Look below for the lines from the one with "This screenshot has height=1218, width=1828." to the one with "Uncheck the Границы", and copy exactly those lines, both ends included.

-------- Provided entries

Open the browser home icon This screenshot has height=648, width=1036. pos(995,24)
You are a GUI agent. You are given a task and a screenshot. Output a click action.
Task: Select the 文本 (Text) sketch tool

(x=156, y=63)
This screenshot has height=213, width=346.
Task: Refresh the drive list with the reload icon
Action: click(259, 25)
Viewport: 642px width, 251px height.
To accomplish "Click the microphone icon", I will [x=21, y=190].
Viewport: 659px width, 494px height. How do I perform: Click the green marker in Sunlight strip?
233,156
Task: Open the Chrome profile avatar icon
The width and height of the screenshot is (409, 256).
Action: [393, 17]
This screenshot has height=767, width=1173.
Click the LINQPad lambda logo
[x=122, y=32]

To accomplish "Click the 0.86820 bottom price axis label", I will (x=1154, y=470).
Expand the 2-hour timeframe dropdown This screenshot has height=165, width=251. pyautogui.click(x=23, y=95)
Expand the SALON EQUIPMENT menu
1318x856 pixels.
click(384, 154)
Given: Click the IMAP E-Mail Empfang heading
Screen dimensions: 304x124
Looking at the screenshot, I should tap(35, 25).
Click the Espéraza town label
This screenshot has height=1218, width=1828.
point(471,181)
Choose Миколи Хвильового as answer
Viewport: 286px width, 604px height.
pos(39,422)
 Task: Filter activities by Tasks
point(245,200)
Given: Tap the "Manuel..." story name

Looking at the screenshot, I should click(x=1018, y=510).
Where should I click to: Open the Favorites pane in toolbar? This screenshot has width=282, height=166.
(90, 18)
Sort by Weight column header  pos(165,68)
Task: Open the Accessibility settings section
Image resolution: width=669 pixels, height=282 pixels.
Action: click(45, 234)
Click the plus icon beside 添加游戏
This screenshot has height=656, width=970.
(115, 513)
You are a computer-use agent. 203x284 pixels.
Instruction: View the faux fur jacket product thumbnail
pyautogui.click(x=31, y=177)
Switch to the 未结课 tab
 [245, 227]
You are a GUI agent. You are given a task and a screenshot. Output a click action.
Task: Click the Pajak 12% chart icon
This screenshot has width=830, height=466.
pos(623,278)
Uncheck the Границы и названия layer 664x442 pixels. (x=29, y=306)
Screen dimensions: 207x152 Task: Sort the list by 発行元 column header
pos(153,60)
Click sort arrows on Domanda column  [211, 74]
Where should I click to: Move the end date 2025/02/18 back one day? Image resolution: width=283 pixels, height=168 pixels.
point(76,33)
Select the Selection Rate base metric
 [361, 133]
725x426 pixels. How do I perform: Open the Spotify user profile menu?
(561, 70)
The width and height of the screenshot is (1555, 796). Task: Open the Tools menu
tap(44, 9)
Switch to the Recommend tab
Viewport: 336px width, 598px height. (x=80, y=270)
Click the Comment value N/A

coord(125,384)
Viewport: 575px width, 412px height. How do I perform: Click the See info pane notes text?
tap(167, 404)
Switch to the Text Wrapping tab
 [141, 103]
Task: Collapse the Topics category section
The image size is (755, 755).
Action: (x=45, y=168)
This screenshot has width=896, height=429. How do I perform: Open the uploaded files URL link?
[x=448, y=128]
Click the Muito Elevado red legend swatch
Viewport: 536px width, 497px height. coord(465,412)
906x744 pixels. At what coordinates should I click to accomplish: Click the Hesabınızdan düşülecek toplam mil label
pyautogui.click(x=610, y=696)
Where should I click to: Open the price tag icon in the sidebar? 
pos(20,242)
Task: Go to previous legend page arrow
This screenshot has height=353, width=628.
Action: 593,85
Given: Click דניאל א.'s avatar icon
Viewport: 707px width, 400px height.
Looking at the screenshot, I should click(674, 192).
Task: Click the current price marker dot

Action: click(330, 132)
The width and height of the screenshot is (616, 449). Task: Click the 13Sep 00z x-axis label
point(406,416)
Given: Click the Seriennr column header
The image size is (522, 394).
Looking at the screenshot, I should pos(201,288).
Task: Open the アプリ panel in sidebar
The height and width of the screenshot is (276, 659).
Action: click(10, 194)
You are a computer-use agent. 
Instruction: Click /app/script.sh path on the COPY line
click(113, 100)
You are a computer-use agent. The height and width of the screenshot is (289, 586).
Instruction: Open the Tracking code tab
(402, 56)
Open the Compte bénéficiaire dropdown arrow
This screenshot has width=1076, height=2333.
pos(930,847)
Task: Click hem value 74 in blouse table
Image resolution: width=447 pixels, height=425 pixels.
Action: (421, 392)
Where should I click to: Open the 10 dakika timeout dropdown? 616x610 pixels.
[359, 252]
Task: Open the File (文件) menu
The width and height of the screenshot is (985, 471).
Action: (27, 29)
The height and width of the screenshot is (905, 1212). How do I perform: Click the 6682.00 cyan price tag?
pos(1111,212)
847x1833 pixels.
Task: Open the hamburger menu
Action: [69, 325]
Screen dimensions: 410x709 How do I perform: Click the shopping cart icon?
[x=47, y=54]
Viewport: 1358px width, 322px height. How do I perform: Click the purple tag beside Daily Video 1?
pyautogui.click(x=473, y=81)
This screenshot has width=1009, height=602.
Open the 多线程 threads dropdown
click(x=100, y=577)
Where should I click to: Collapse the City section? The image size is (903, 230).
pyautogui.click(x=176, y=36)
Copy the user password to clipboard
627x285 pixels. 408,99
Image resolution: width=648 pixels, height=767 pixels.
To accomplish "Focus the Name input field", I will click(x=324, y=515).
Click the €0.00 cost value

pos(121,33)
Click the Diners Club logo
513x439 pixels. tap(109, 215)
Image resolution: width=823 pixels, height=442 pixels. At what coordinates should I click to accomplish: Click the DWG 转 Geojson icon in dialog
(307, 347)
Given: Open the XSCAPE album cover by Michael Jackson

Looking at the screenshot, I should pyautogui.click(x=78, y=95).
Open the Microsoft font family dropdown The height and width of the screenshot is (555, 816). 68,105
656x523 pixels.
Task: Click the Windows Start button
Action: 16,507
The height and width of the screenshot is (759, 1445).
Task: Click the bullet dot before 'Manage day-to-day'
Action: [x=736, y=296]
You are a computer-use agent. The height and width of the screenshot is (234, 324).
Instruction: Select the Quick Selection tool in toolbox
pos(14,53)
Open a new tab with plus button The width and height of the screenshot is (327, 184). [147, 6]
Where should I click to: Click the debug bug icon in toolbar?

----------------

▸ **Output for this exercise**:
This screenshot has height=1218, width=1828.
point(471,181)
Choose Миколи Хвильового as answer
Viewport: 286px width, 604px height.
pos(39,422)
 Task: Filter activities by Tasks
point(245,200)
Given: Tap the "Manuel..." story name

Looking at the screenshot, I should click(x=1018, y=510).
Where should I click to: Open the Favorites pane in toolbar? This screenshot has width=282, height=166.
(90, 18)
Sort by Weight column header  pos(165,68)
Task: Open the Accessibility settings section
Image resolution: width=669 pixels, height=282 pixels.
Action: click(45, 234)
Click the plus icon beside 添加游戏
This screenshot has height=656, width=970.
(115, 513)
You are a computer-use agent. 203x284 pixels.
Instruction: View the faux fur jacket product thumbnail
pyautogui.click(x=31, y=177)
Switch to the 未结课 tab
 [245, 227]
You are a GUI agent. You are given a task and a screenshot. Output a click action.
Task: Click the Pajak 12% chart icon
This screenshot has width=830, height=466.
pos(623,278)
Uncheck the Границы и названия layer 664x442 pixels. (x=29, y=306)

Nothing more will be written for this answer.